Virginia Woolf on why we prefer our poets dead:
In a sort of jealousy, I suppose, for our own age, silly and absurd though these comparisons are, I went on to wonder if honestly one could name two living poets now as great as Tennyson and Christina Rossetti were then. Obviously it is impossible, I thought, looking into those foaming waters, to compare them. The very reason why the poetry excites one to such abandonment, such rapture, is that it celebrates some feeling that one used to have (at luncheon parties before the war perhaps), so that one responds easily, familiarly, without troubling to check the feeling, or to compare it with any that one has now. But the living poets express a feeling that is actually being made and torn out of us at the moment. One does not recognize it in the first place; often for some reason one fears it; one watches it with keenness and compares it jealously and suspiciously with the old feeling that one knew. Hence the difficulty of modern poetry; and it is because of this difficulty that one cannot remember more than two consecutive lines of any good modern poet.

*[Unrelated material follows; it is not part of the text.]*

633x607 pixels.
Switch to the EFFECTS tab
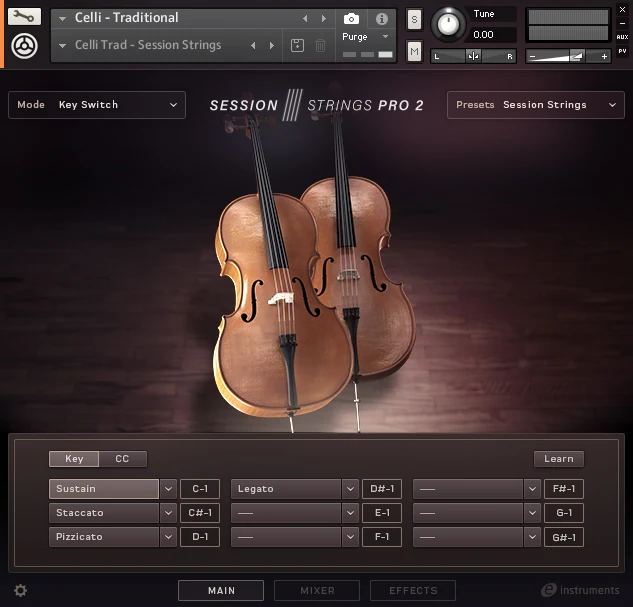pyautogui.click(x=413, y=591)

—A Room of One’s Own, p. 14
Stan, from Mad Men:
Everything good I have is from a long time ago.
When an earnest thread on Facebook emerged asking for good work by contemporary poets, I responded by paraphrasing the Woolf quote above. When the friend who started it asked me for recommendations, I came up with a list of favorites and highlighted what might be a best fit, only to have A Random Dude respond that Bob Dylan and Tom Waits were better than any contemporary “self-identified” poets. (Please insert eyeroll here and also a note that I am pretty sure Bob Dylan would lose it if he could no longer walk out to the “Poet Laureate of Rock and Roll” introduction you know he approved.) This annoyed me, but also gave me a good laugh, because clearly Random Dude, according to Woolf, who has earned more of my trust, might say he just longs for how Dylan and Waits were able to make him feel a long time ago.

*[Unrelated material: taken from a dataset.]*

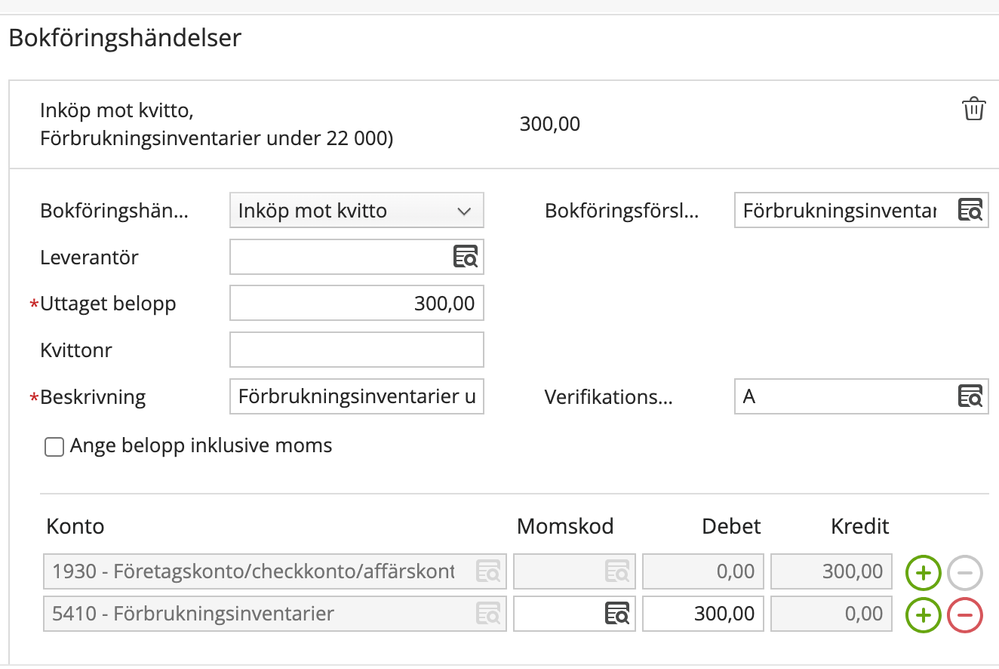Click the Leverantör input field
Viewport: 999px width, 669px height.
tap(341, 257)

With respect to Dylan and Waits, many of us can only keep our dead poets alive in our hearts. It’s what brings us such magical imaginings as Mary Ruefle’s “My Emily Dickinson.” It’s why some poets (asininely) opine about dying young, like Keats, or part of why Plath skyrocketed to fame quicker than some of her contemporaries. (Dead longer.) And it’s why those of us poets who still count ourselves among the living are awful cagey about the subject. “We’re working here!”: a rough translation of so many Twitter posts and essays on the non-death of poetry. The dead poets are rich compost people can use to make their daily lives flower and give fruit; us living sods’ works are the pile of eggshells, mown grass, and aromatic vegetables left in the back of the fridge too long, waiting to help. One’s a tool; one’s an eyesore that will someday be a tool. (And if you love Dylan, which, ugh, I do, you’ll know his “folk process” often involves churning up the words of obscure dead poets in his own lyrics, only to be called a poet while he’s living.)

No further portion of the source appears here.